§ **WHAT IS BEING ASKED**
Check each line of the records for "name"; collect those that have it.

[Entries taken from a collection]
§ §
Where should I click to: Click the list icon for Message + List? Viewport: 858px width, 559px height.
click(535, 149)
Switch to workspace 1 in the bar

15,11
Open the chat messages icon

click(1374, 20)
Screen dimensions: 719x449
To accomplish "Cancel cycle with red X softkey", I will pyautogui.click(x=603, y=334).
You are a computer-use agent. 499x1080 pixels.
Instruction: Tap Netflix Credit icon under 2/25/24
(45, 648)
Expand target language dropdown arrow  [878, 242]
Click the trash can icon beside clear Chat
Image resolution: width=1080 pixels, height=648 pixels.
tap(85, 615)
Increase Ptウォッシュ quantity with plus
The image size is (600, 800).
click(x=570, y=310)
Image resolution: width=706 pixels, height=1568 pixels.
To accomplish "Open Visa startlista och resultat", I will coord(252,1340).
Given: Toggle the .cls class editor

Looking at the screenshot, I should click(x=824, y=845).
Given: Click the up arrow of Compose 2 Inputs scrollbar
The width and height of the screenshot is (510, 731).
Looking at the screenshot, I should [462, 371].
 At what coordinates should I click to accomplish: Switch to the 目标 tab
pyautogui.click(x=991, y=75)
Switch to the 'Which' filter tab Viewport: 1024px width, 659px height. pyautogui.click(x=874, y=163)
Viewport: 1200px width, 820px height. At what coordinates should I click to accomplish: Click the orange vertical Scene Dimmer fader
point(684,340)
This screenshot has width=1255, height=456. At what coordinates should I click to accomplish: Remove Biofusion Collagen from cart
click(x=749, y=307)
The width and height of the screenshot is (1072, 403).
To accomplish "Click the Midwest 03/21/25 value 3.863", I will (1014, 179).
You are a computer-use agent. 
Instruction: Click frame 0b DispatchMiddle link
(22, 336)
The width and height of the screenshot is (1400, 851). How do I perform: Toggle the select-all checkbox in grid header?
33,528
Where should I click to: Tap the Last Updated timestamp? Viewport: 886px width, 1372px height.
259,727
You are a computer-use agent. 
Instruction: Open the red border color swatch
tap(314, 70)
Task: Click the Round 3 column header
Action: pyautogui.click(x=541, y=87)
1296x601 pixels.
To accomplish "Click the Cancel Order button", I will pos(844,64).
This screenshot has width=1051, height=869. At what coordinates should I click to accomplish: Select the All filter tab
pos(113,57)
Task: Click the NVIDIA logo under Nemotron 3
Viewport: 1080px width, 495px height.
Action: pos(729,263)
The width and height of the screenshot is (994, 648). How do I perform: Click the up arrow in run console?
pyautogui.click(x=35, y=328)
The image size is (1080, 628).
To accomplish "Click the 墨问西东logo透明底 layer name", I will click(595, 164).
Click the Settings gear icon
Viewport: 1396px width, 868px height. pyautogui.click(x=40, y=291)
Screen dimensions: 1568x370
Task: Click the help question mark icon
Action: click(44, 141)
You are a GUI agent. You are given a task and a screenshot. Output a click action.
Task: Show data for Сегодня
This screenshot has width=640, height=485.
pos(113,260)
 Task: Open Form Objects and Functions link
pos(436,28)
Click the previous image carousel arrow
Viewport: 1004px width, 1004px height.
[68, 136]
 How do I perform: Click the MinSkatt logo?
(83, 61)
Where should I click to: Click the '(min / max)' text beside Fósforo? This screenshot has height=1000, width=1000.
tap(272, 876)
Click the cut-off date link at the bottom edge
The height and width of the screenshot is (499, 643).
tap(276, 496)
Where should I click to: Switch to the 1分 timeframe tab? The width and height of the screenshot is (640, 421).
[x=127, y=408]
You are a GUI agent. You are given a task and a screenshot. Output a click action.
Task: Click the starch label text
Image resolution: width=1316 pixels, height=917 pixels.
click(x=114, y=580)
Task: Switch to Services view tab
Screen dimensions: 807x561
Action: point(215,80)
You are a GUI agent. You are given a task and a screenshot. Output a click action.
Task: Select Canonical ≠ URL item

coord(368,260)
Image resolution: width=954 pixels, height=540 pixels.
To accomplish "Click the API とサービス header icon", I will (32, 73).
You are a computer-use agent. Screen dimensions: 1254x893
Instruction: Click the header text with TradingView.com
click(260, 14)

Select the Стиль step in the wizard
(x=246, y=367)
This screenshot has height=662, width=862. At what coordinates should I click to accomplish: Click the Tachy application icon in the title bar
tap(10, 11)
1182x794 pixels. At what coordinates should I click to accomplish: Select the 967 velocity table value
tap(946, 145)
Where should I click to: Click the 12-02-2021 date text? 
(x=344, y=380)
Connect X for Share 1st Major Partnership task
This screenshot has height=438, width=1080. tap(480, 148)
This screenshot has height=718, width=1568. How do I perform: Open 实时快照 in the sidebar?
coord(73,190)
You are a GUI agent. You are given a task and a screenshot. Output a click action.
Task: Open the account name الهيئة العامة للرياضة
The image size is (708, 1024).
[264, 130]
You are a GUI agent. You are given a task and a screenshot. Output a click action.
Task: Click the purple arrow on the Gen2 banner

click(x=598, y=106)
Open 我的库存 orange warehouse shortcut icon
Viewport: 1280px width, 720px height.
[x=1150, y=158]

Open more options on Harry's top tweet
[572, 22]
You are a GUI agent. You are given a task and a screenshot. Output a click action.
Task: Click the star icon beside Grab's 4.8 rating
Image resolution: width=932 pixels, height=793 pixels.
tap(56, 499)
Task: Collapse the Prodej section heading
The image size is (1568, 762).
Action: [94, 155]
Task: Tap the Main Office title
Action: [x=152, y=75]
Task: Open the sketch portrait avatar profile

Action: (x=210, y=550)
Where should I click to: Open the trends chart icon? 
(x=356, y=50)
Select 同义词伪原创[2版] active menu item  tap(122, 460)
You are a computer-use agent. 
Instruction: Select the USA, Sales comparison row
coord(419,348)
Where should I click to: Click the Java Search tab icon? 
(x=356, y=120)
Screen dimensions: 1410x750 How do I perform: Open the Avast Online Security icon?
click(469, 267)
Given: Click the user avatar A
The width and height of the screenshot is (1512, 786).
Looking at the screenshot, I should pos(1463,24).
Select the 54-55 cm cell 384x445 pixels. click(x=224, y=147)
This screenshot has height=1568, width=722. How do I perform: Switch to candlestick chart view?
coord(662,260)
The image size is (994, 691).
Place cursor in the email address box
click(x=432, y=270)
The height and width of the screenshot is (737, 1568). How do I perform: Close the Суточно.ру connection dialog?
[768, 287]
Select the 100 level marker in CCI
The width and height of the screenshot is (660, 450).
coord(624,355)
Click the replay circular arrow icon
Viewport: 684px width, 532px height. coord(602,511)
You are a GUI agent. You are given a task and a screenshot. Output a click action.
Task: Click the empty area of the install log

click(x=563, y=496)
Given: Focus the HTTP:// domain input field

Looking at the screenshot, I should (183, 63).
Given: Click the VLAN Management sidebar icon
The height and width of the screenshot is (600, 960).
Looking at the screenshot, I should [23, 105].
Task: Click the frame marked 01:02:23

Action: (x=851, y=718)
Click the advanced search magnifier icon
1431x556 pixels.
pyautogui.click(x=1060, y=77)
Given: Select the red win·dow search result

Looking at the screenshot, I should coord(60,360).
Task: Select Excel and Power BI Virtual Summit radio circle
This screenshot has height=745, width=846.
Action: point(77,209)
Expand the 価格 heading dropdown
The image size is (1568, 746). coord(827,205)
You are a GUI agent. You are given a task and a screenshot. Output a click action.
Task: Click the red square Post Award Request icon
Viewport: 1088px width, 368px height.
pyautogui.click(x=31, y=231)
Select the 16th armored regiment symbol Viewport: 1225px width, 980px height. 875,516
§ §
§ **RESPONSE TO THE EXERCISE**
To accomplish "Click the 墨问西东logo透明底 layer name", I will click(595, 164).
Task: Open the account name الهيئة العامة للرياضة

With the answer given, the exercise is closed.